In this Adirondack reality, you can virtually
By Cayte Bosler
On a summer’s day, in the high-altitude forests of New York’s Adirondack region, black-capped tits dart into the morning air, bugs in their tiny beaks, disappearing into the bushy branches of spruce and fir trees. From the fragrant wands of evergreens come their song. Also a flycatcher perches on a branch, its song is curious and hoarse. Trillium flowers keep company with moss and lichens in the understory.
Years pass, in that same boreal forest summer announces itself earlier, warm and humid. Where’s the flycatcher? His song is gone. Newcomers from the south, the crested tit, a mockingbird, are spotted.
Decades unfold, the planet has warmed 2 degrees Celsius. The conifers gave way to oaks that now dominate the landscape. A sea of trillium is no longer underfoot. Instead, other flower names bloom among the deciduous trees: bluets, greenbriar, miterweed, spring beauty, mountain laurel.
Stephanie Tyski, a graduate student of Paul Smith’s College, felt compelled to glimpse the future of the Adirondacks’ forests, so she developed a device to show her interpretation. What students see when they put on their virtual reality headsets is a forest that slowly changes in this way.
“A few of my participants told me that when they put on the headphones, they expected to see the forest on fire or a barren landscape. Instead, they were greeted with – and this is a genuine quote that always makes me laugh – a “soothing story” and real situation.
The virtual trail Tyski designed is from the Adirondack boreal forest at Paul Smith’s College Visitor Interpretive Center (VIC). It unfolds digitally in striking detail, even birds chirping. In the 2 degrees heated world, participants can snoop around in the same spot and examine changes to trees, flowers and birds. It’s still a forest of chatter, but drastically different, more akin to the climate of present-day West Virginia.
“Communicating about climate change is important to me because there is so much talk in the world and little way to understand it. There’s also so much fear mongering and misinformation in climate change communications that I wanted to create something that wouldn’t scare or overly depress people. I wanted to give them a realistic situation to think about.”
– Stephanie Tyski, graduate student at Paul Smith’s College
Inspired by immersive environmental education initiatives at The laboratory of Christian Schott in New Zealand, Tyski taught herself to program for virtual reality, excited about the opportunity to engage people in her corner of the world with their local environment.
“There’s a lot of talk about climate change at the global level, that can feel so remote and disconnected,” Tyski said. “Bringing it to the Adirondacks, and the VIC in particular, will allow people to better connect with the subject.” People often come forward appreciating the magnitude of the environmental transformation that will inevitably come.
During her research, she collected comments from students of Paul Smith’s who shared anonymously:
“I didn’t know that a few degrees could bring so much change to an environment.” And, “It saddens me that future generations will not experience the coniferous, dense forest that the VIC now has,” they wrote. And that after the 2 degrees warming: “It is no longer the VIC.”

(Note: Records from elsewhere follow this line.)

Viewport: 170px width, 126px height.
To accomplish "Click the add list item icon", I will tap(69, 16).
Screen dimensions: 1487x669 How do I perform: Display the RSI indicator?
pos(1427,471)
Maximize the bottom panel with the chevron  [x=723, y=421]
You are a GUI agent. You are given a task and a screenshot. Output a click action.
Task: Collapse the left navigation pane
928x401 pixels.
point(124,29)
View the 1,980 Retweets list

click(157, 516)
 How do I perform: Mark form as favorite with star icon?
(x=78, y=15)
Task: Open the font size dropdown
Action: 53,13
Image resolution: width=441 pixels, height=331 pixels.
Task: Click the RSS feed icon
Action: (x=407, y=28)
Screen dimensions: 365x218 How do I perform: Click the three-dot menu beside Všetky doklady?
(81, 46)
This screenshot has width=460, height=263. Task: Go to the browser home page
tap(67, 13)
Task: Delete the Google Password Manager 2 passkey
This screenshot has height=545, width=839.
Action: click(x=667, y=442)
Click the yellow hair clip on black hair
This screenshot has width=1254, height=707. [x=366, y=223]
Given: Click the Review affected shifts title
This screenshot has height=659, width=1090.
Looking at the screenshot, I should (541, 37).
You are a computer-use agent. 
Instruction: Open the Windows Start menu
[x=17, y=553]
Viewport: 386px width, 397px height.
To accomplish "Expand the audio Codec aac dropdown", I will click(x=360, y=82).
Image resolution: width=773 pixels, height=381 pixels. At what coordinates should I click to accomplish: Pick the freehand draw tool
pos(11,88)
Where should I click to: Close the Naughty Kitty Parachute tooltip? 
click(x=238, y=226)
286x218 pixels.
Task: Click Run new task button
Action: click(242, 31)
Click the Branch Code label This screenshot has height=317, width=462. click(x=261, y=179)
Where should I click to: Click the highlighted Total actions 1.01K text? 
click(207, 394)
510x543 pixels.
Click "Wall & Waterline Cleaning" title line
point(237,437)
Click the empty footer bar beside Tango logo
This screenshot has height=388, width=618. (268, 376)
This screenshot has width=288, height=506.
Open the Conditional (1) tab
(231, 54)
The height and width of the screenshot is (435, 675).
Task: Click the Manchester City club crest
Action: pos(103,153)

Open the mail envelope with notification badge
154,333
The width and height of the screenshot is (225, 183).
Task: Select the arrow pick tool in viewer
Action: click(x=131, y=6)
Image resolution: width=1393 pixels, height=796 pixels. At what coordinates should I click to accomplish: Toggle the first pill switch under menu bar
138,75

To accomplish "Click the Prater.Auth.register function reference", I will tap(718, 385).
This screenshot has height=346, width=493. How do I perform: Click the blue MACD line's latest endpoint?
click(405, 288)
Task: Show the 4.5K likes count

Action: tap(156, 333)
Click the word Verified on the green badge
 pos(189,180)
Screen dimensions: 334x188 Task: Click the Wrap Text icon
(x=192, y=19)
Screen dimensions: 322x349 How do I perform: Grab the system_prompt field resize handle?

Many scientists have speculated what this region might look like under different degrees of warming, including how species are likely to be affected. Tyski based her images on Jerry Jenkin’s descriptions in “Climate Change in the Adirondacks” as well as the most recent report of the Intergovernmental Panel on Climate Change.
In Jenkin’s best case, under varying temperature analysesBy the year 2100, the Adirondacks will end up with a climate similar to what West Virginia has today. With a more extreme increase in warming, the forecast more closely resembles that of Georgia.
Tyski plans to design more immersive experiences to educate people about climate change by founding the company Timberdoodle Productions (Timberdoodle is another name for the American woodcockher favorite bird.)
By making several environmental outcomes feel immediate and visceral, she hopes to empower those who are already building a more sustainable world, she said.
“That way, to be able to look at something that’s half a mile and see how drastically it seemed to change,” one student told Tyski. “It puts everything very sharply back into perspective as to why changing this course, the course we’re going in, matters.”